**GIVEN RECORDS**
———

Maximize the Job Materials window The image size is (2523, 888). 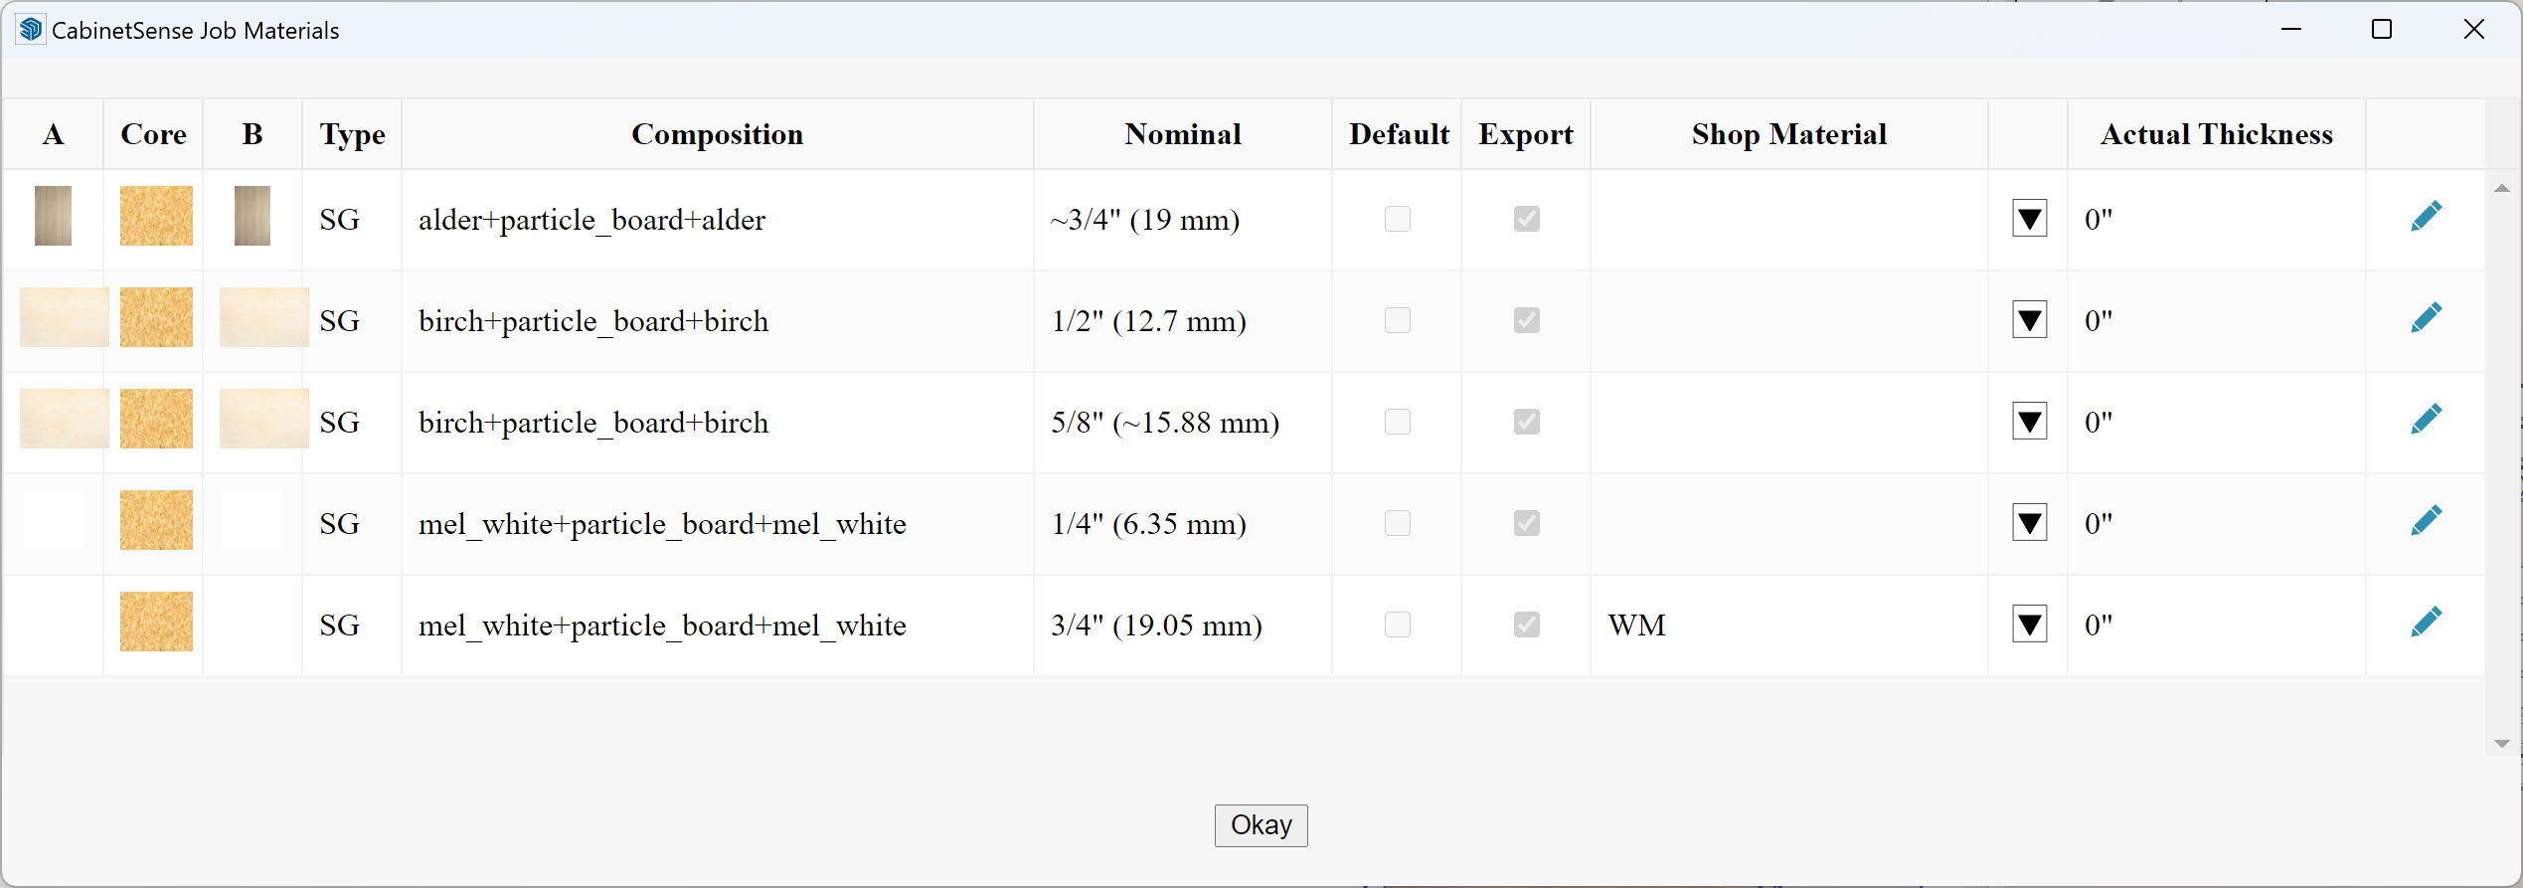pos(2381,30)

———

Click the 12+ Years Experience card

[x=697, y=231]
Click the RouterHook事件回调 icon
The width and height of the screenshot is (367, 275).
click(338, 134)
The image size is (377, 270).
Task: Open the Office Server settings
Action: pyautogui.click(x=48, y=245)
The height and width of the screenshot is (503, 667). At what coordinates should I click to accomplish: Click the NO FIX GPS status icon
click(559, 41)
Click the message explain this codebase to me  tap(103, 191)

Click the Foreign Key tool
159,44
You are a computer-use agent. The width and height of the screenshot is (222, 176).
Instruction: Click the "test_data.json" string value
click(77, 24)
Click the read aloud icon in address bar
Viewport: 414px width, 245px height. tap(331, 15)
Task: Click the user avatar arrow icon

———

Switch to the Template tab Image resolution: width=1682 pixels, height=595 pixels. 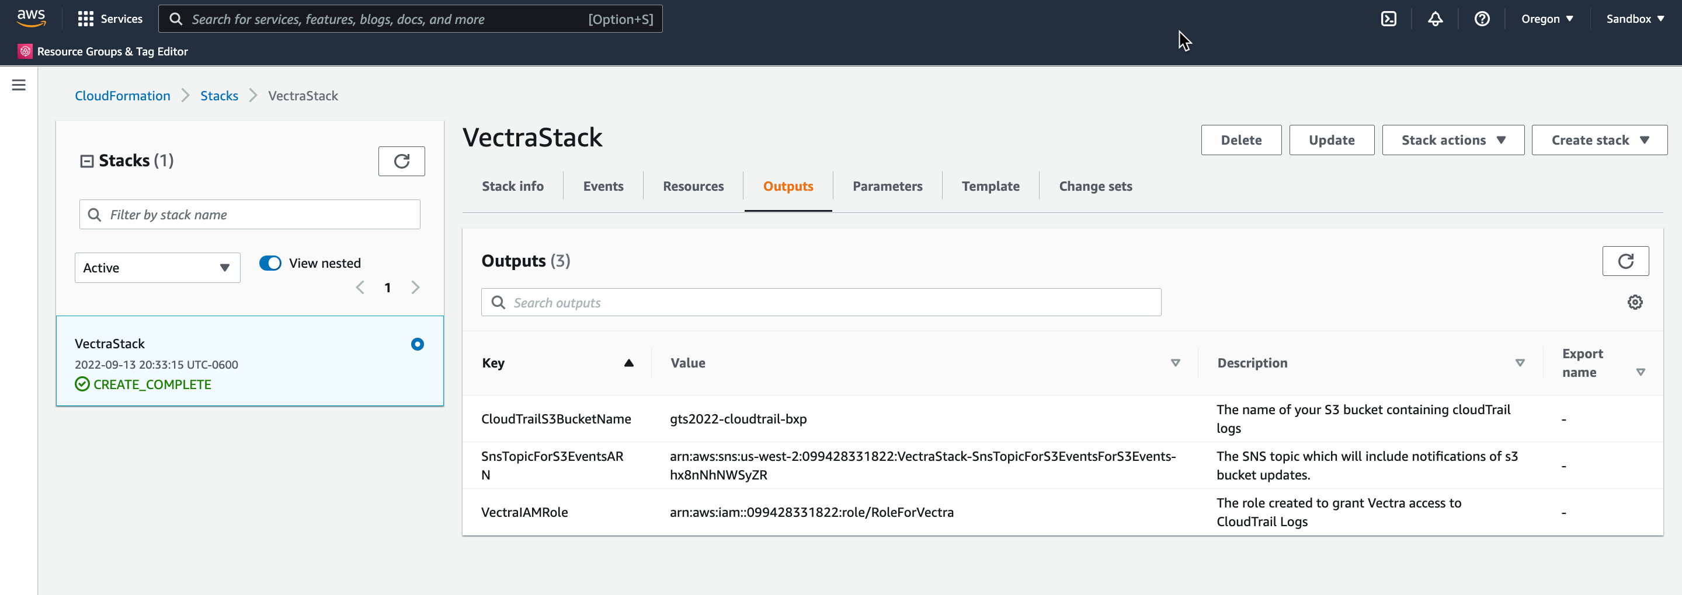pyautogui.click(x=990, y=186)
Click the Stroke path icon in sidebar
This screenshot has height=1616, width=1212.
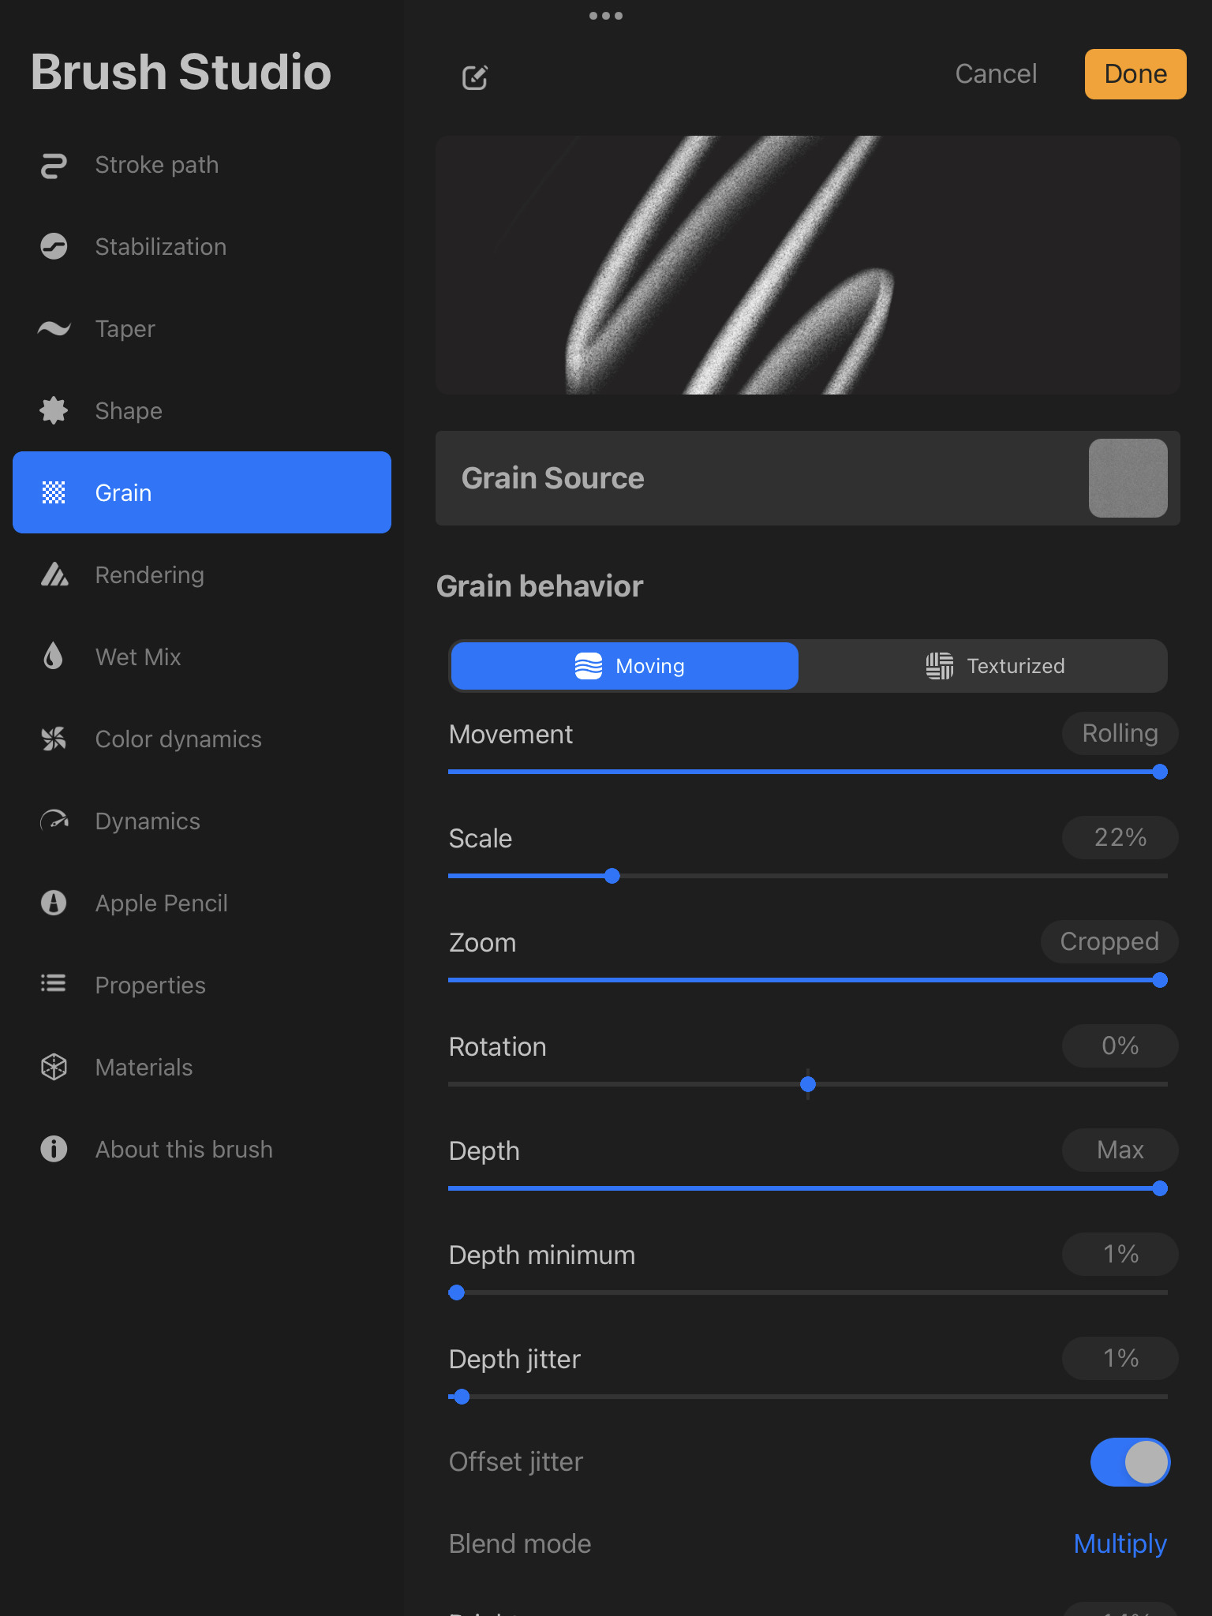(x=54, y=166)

———

**BRIEF**
From the records above, repeat exactly the lines from the one with "Click the read aloud icon in address bar" through the one with "Task: Click the user avatar arrow icon", both included.

**WRITTEN RESPONSE**
Click the read aloud icon in address bar
Viewport: 414px width, 245px height. tap(331, 15)
Task: Click the user avatar arrow icon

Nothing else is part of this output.